Pumpkin has a mild taste, so spices and chocolate help boost the flavor.

  • Extra vanilla: A small splash deepens sweetness.
  • Warm spices: Add cinnamon, nutmeg, ginger, or cloves for stronger flavor.
  • Brown sugar: Gives cookies a richer, caramel-like taste.
  • Dark chocolate chips: Balance sweetness with slight bitterness.
  • Toast spices: Heat them lightly before adding to release aroma.

How Do I Stop Pumpkin Cookies From Spreading Too Much In The Oven?

Cookies spread when the dough is too soft or warm.

  • Chill the dough: 30 minutes in the fridge helps it firm up.
  • Use parchment-lined trays: Greased trays make cookies spread more.
  • Do not overcream butter: Too much air makes dough loose.
  • Measure flour properly: Too little flour makes cookies spread flat.
  • Keep dough balls tall: Shape slightly higher scoops so they spread less.

Pumpkin Chocolate Chip Cookies

Can I Make Pumpkin Chocolate Chip Cookies Without Eggs?

Yes, you can make them egg-free and still delicious. Use these easy replacements.

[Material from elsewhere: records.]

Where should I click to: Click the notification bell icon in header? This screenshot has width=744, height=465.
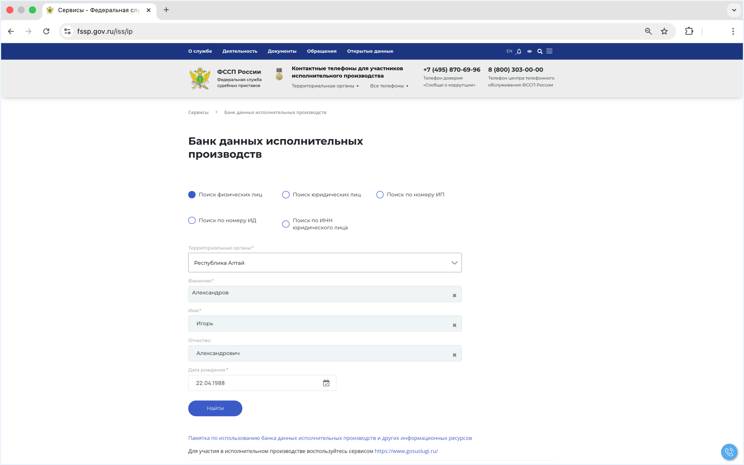pyautogui.click(x=519, y=51)
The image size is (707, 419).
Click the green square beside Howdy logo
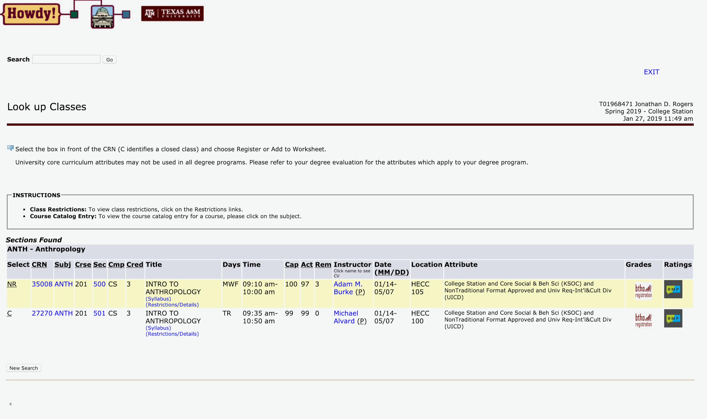click(74, 14)
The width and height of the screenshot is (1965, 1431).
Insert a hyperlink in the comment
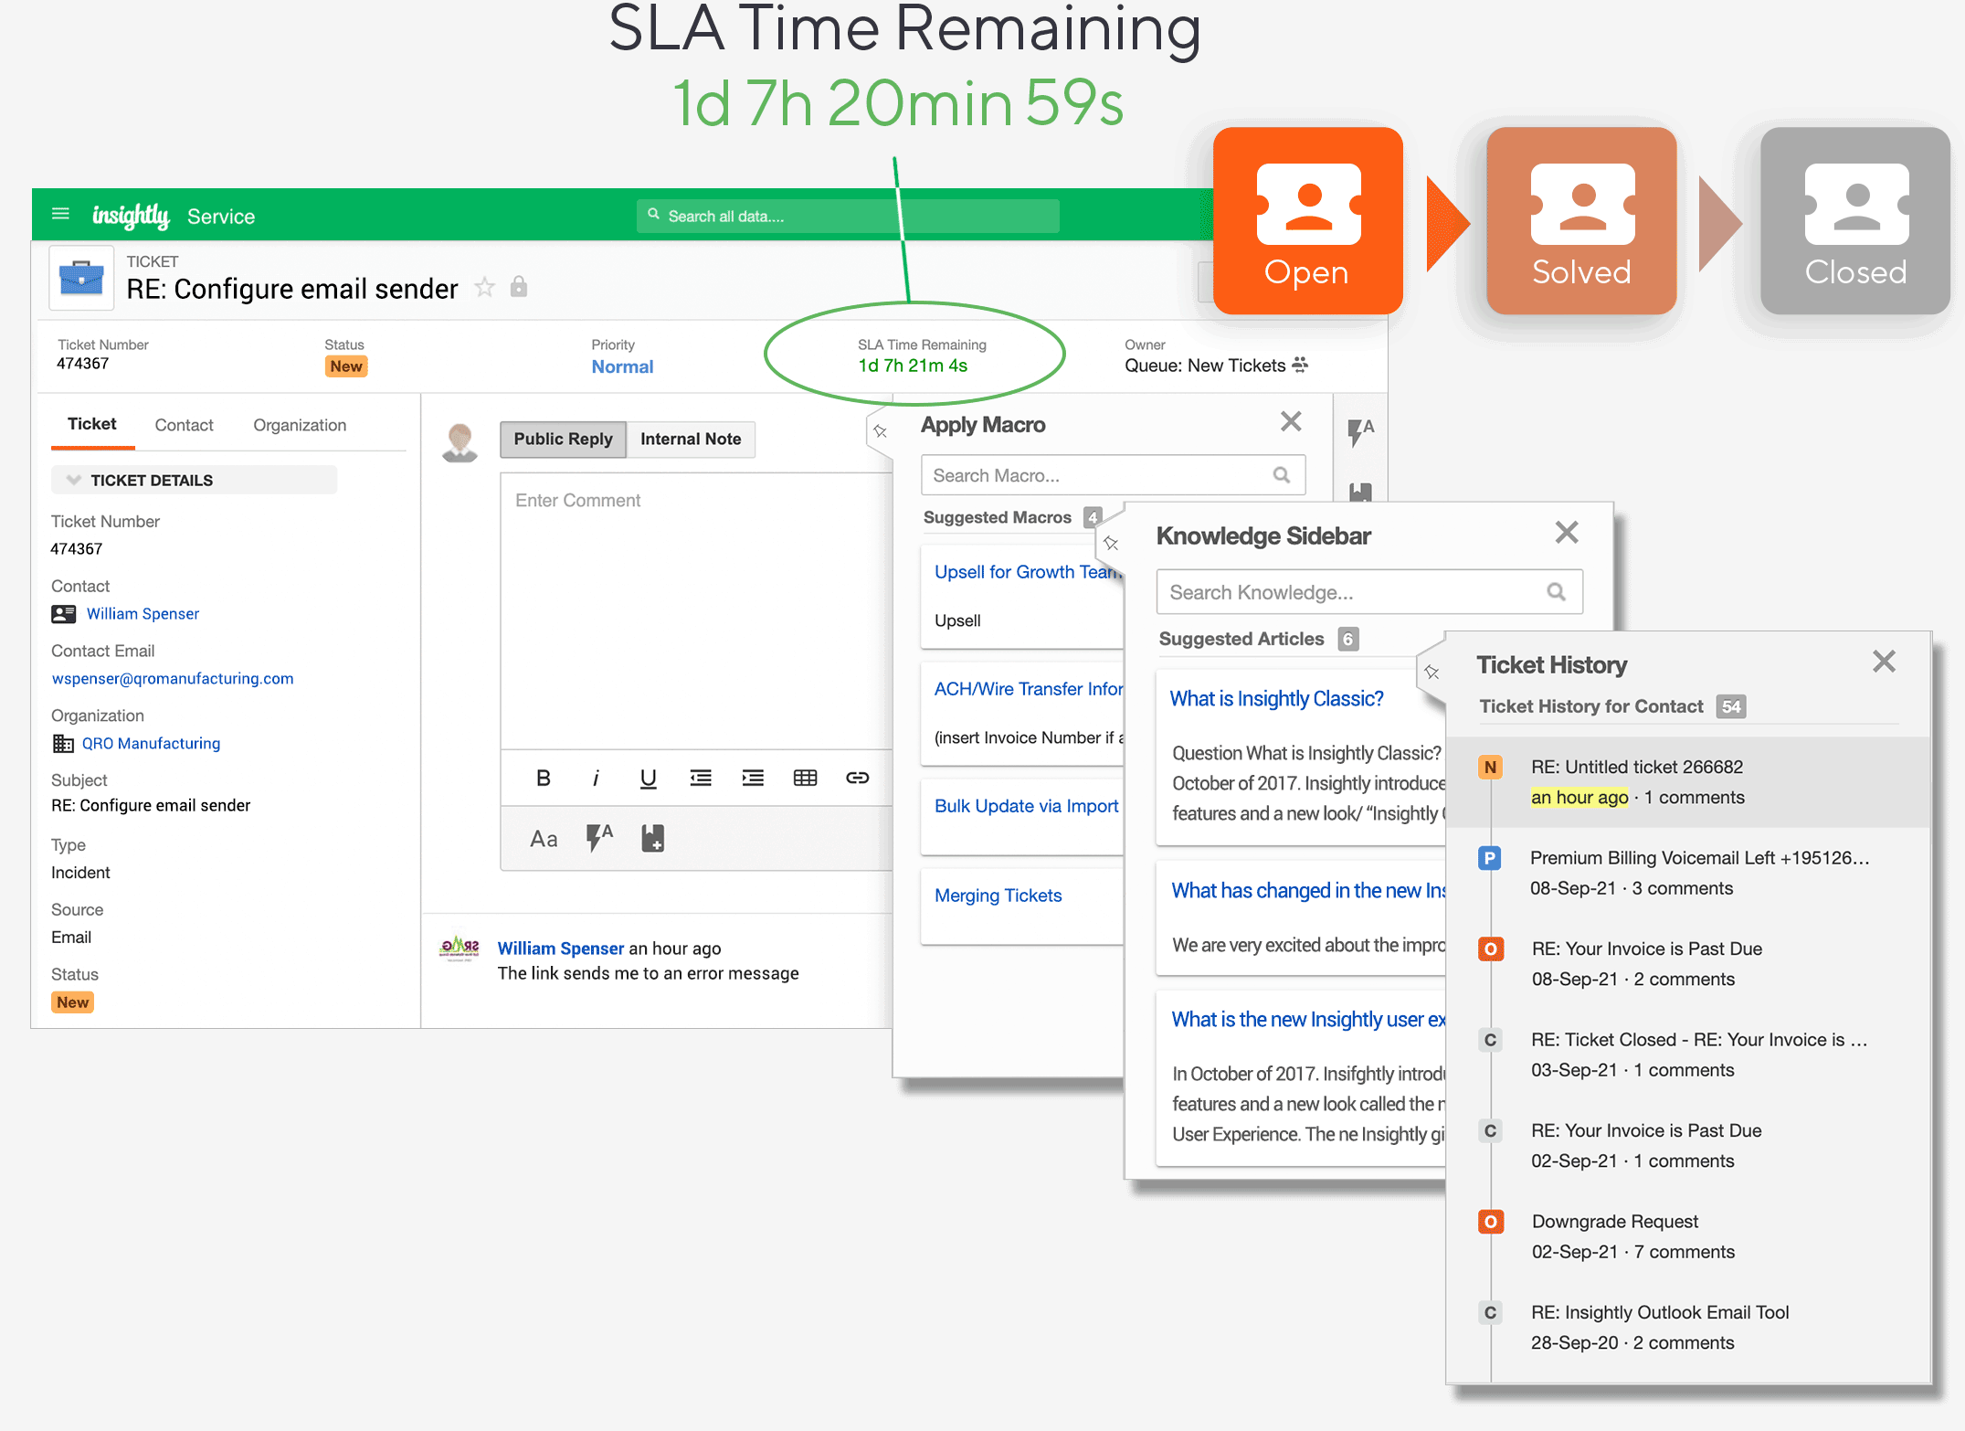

  • Pumpkin puree: ¼ cup puree replaces one egg.
  • Flaxseed egg: 1 tablespoon ground flaxseed + 3 tablespoons water.
  • Applesauce: ¼ cup unsweetened applesauce works for 1 egg.
  • Mashed banana: ¼ cup mashed banana adds moisture.

How Do I Keep Chocolate Chips From Sinking To The Bottom Of Pumpkin Cookies?

Pumpkin dough is soft, so chocolate chips sometimes slip down.

  • Coat chips in flour: Lightly toss chips in flour before mixing.
  • Chill the dough: Firmer dough holds chips better.
  • Use mini chips: Smaller pieces stay suspended more easily.
  • Fold in gently: Overmixing makes chips sink.

Can I Make Gluten-Free Pumpkin Chocolate Chip Cookies?

Yes, you can bake them gluten-free and still get great taste.

  • Use gluten-free flour blend: Replace regular flour 1:1 with a good mix.
  • Add xanthan gum: If the blend doesn’t have it, use ½ teaspoon for binding.
  • Chill the dough: Helps gluten-free cookies keep their shape.
  • Bake slightly longer: Gluten-free dough can take a minute or two more.

Why Do My Pumpkin Cookies Come Out Dry?

Dry cookies usually mean the balance of wet to dry ingredients is off.

  • Too much flour: Makes dough stiff and dry.
  • Overbaking: Even 2 minutes too long dries cookies fast.
  • Not enough fat: Butter gives softness and richness.
  • Overmixing: Breaks down structure and leaves cookies tough.

How Do I Store Pumpkin Chocolate Chip Cookies To Keep Them Fresh?

Proper storage keeps them soft for days without losing flavor.

  • Airtight container: Store cookies in a sealed container at room temperature.
  • Layer with parchment: Prevent cookies from sticking together.
  • Add bread slice: Keeps cookies moist without getting soggy.
  • Refrigerate short-term: Up to 1 week in the fridge.
  • Freeze baked cookies: Store up to 2 months in freezer bags.

Can Pumpkin Chocolate Chip Cookie Dough Be Frozen?

Yes, freezing dough is a great way to bake fresh cookies anytime.

  • Scoop before freezing: Roll dough into balls for easy baking later.
  • Flash-freeze first: Place scoops on a tray for 1 hour, then bag them.
  • Store in freezer bags: Keeps dough safe for up to 3 months.
  • Bake from frozen: Add 1–2 extra minutes to baking time.